Schreibe alle folgenden Datensätze Zeile für Zeile ab, ohne etwas daran zu verändern.

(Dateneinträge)
━━━━━━━━

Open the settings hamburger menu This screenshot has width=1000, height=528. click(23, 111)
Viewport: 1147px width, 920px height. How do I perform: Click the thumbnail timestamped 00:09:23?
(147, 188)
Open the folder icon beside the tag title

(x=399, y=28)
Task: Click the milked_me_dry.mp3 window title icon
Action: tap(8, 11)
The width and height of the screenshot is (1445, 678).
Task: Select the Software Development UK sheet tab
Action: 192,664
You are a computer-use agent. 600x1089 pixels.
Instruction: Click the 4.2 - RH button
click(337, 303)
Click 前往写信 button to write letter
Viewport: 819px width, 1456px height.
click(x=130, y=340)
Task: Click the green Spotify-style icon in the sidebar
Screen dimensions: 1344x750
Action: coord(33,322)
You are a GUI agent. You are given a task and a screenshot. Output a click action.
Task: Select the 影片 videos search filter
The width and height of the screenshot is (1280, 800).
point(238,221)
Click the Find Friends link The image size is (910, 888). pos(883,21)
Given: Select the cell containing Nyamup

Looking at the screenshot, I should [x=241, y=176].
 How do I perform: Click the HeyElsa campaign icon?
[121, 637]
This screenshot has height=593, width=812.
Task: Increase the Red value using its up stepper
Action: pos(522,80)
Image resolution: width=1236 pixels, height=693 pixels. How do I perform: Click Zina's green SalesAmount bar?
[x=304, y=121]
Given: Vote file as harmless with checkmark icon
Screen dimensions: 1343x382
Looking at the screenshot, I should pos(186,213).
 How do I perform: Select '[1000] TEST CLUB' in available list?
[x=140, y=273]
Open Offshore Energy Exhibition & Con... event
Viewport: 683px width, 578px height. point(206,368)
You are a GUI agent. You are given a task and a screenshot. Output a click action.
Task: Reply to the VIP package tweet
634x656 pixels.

━━━━━━━━

- [Lösung der Aufgabe]
Open the settings hamburger menu This screenshot has width=1000, height=528. click(23, 111)
Viewport: 1147px width, 920px height. How do I perform: Click the thumbnail timestamped 00:09:23?
(147, 188)
Open the folder icon beside the tag title

(x=399, y=28)
Task: Click the milked_me_dry.mp3 window title icon
Action: tap(8, 11)
The width and height of the screenshot is (1445, 678).
Task: Select the Software Development UK sheet tab
Action: 192,664
You are a computer-use agent. 600x1089 pixels.
Instruction: Click the 4.2 - RH button
click(337, 303)
Click 前往写信 button to write letter
Viewport: 819px width, 1456px height.
click(x=130, y=340)
Task: Click the green Spotify-style icon in the sidebar
Screen dimensions: 1344x750
Action: coord(33,322)
You are a GUI agent. You are given a task and a screenshot. Output a click action.
Task: Select the 影片 videos search filter
The width and height of the screenshot is (1280, 800).
point(238,221)
Click the Find Friends link The image size is (910, 888). pos(883,21)
Given: Select the cell containing Nyamup

Looking at the screenshot, I should [x=241, y=176].
 How do I perform: Click the HeyElsa campaign icon?
[121, 637]
This screenshot has height=593, width=812.
Task: Increase the Red value using its up stepper
Action: pos(522,80)
Image resolution: width=1236 pixels, height=693 pixels. How do I perform: Click Zina's green SalesAmount bar?
[x=304, y=121]
Given: Vote file as harmless with checkmark icon
Screen dimensions: 1343x382
Looking at the screenshot, I should pos(186,213).
 How do I perform: Select '[1000] TEST CLUB' in available list?
[x=140, y=273]
Open Offshore Energy Exhibition & Con... event
Viewport: 683px width, 578px height. point(206,368)
You are a GUI agent. You are given a task and a screenshot. Output a click action.
Task: Reply to the VIP package tweet
634x656 pixels.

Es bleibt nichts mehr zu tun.